休息室裏,基米拍了拍從最後一位起步追到第三的塞巴斯蒂安,微笑的眼睛裏都是褒獎。
塞巴斯蒂安早已恢複話癆的本色,這時更把自己怎麼撞掉鼻翼,怎麼撞到廣告牌,最後又怎麼一路追趕到第三位詳詳細細一股腦兒都講給他聽。
費爾南多靠在桌子旁,遠遠看著他們,看著他們談笑風生,此時此刻誰也不會注意到他的存在,費爾南多轉過頭,拿起一瓶冰水,當頭淋下,驅走這屬於中亞的炎熱。
三個人並排站在領獎台上,當香檳開啟的霎那,塞巴斯蒂安和費爾南多不約而同轉過瓶口對準了基米,把所有的香檳都噴灑在他的頭上、身上。
這個夜晚隻屬於他,隻屬於基米萊科寧。
“這是一場偉大的比賽......”費爾南多利用賽後合影的間隙,低沉著聲音說:“我就在你身後不到一秒,你每一圈都很棒,你是賽道上最快的車手。”

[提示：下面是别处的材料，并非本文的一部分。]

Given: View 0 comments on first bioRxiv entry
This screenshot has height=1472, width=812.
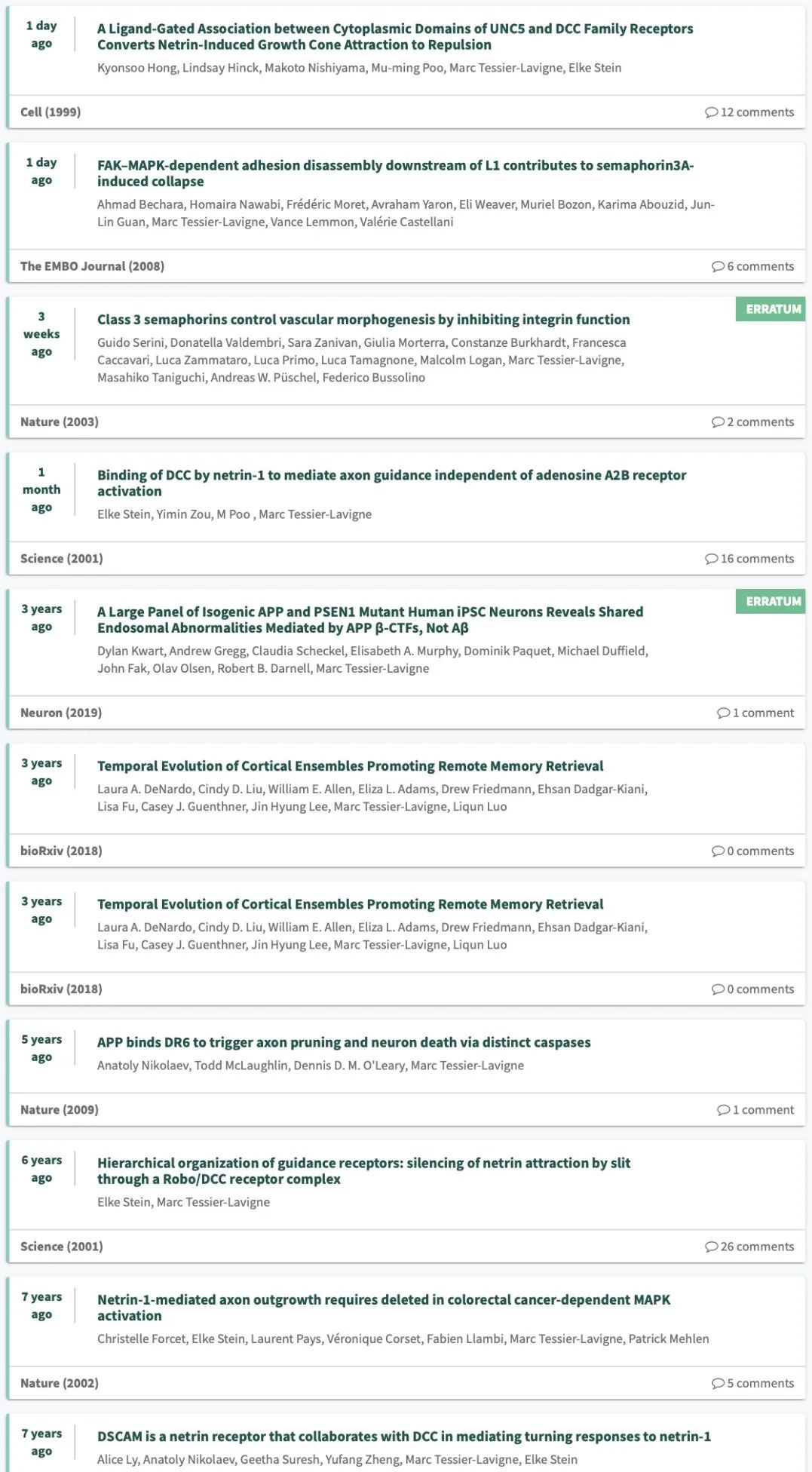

這樣的聲音、這樣的讚揚,讓基米有些詫異,看著他麵帶微笑,扛著香檳瓶子,轉身離去,漸漸消失在人群中,這時有一隻溫暖的手掌握住了自己,轉頭一看,塞巴斯蒂安胡子拉碴的臉上正洋溢著陽光般的笑容。
2012年11月26日。
巴西英特拉格斯賽道。
距離比賽開始還有一段時間,工作人員和車手們都聚集在賽道上做準備。
塞巴斯蒂安正在打手機,一臉愁雲慘霧:“是真的,我當時的確想搬回德國,搬得越遠越好,可是車子剛開出十分鍾我就後悔了,隻好隨便找了棟房子住到現在……”一邊說話,一邊隔著鐵欄杆向蓮花P房的方向凝望。
簡森正巧路過,順著他的眼光一看,P房的芬蘭國旗下,有個穿白T恤的人倚著牆,也在打電話。
“你這麼說……我現在就過來!”不知聽對方說了什麼,塞巴斯蒂安幹脆把手機往褲口袋裏一塞,雙手攀上水泥護圍,準備翻過鐵欄杆,直衝對麵P房。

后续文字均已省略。